**Given problem**
Please repeat the lines from the one containing "Click the Languages translate icon" through the one containing "click(865, 120)", both included, word for word, with the pictures left out.

**Data section**
============
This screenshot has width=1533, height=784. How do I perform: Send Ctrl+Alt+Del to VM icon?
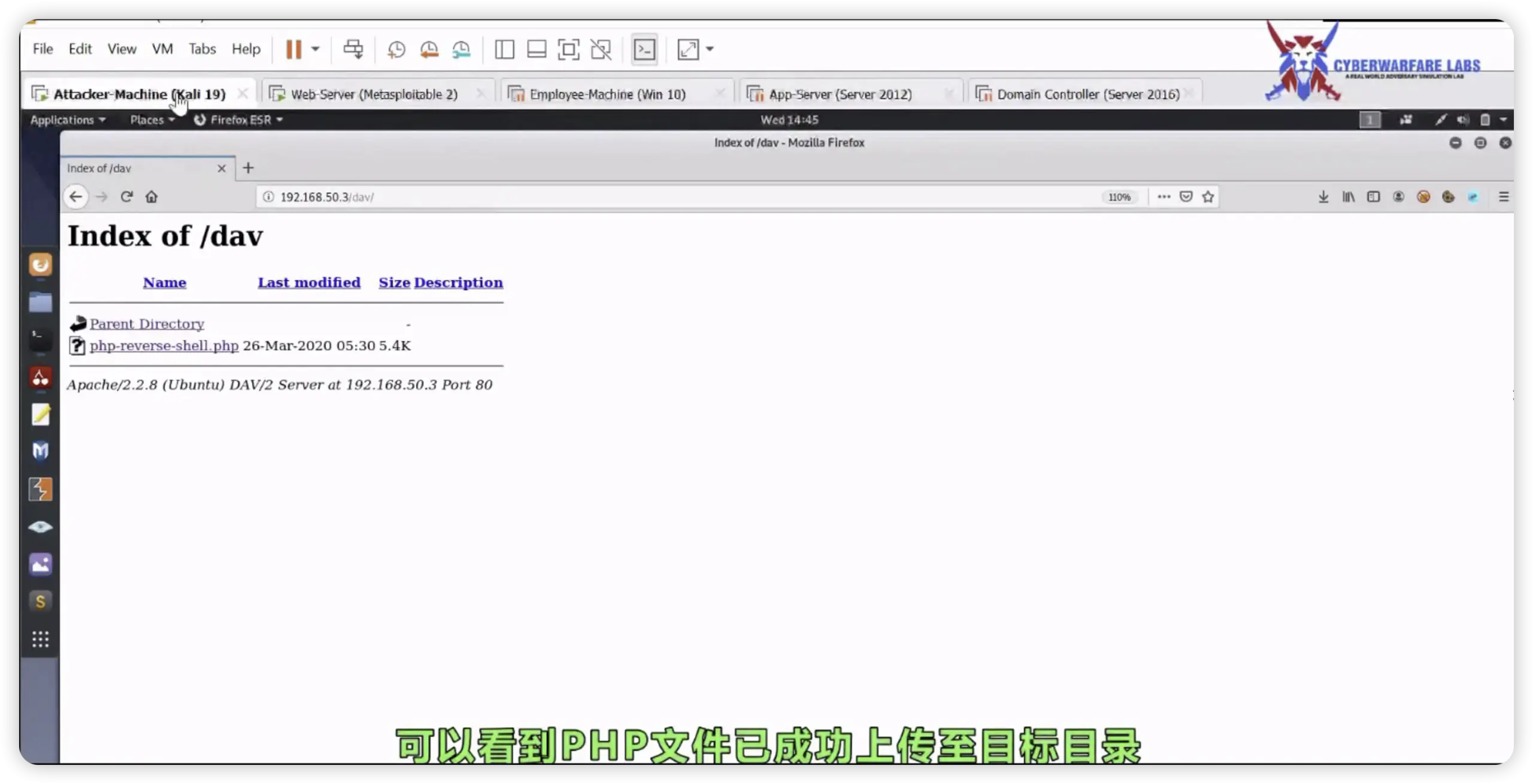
============
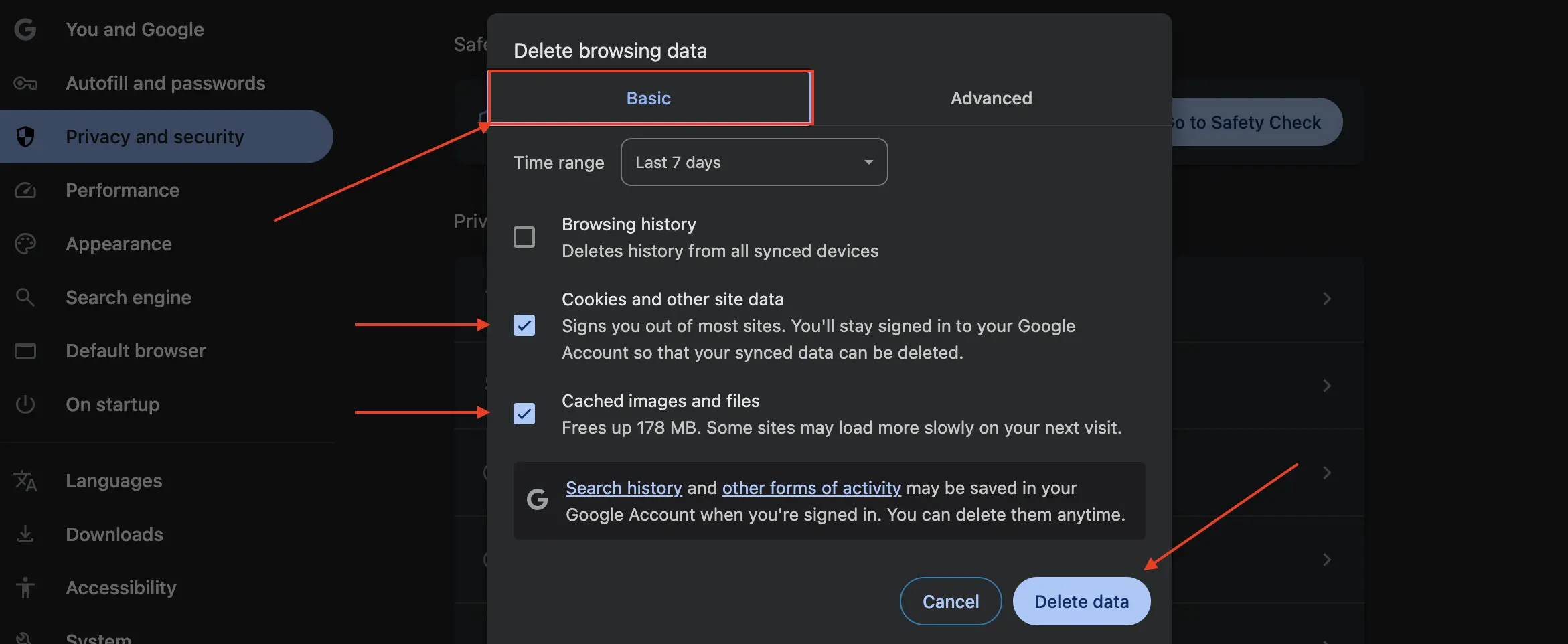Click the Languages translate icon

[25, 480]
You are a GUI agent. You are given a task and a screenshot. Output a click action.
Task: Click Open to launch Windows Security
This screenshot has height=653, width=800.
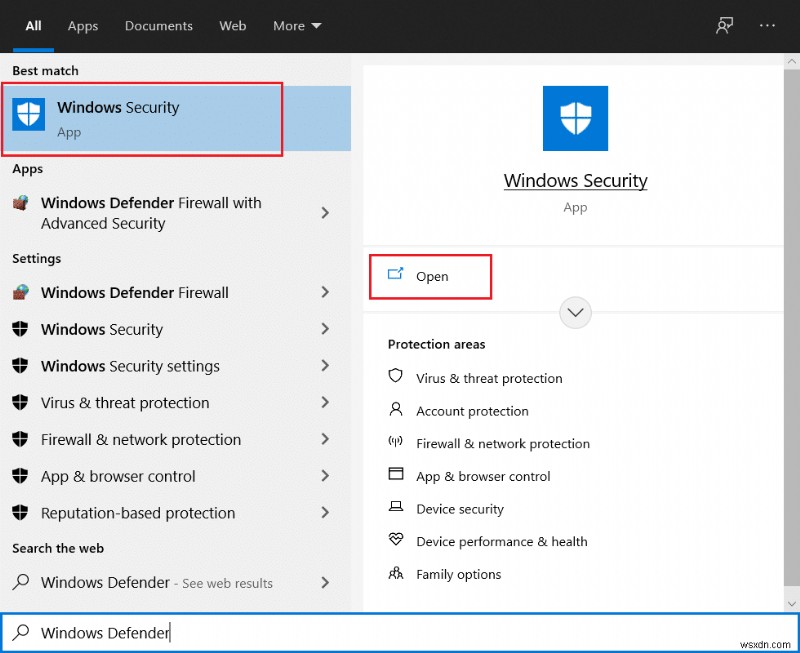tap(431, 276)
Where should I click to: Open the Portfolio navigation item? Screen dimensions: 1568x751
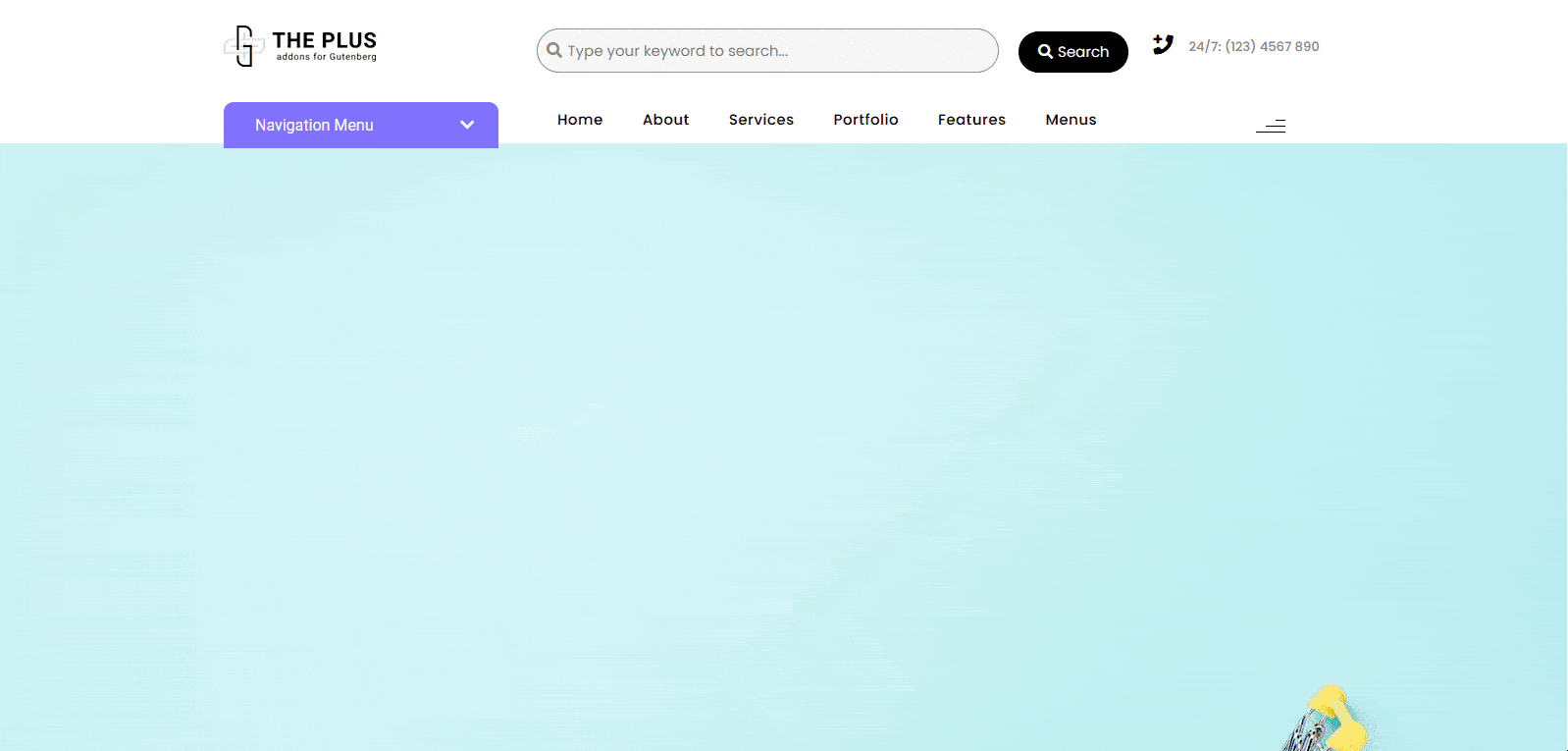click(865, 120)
============
**Task output**
Click the Languages translate icon

[25, 480]
You are a GUI agent. You are given a task and a screenshot. Output a click action.
Task: Click Open to launch Windows Security
This screenshot has height=653, width=800.
tap(431, 276)
Where should I click to: Open the Portfolio navigation item? Screen dimensions: 1568x751
click(865, 120)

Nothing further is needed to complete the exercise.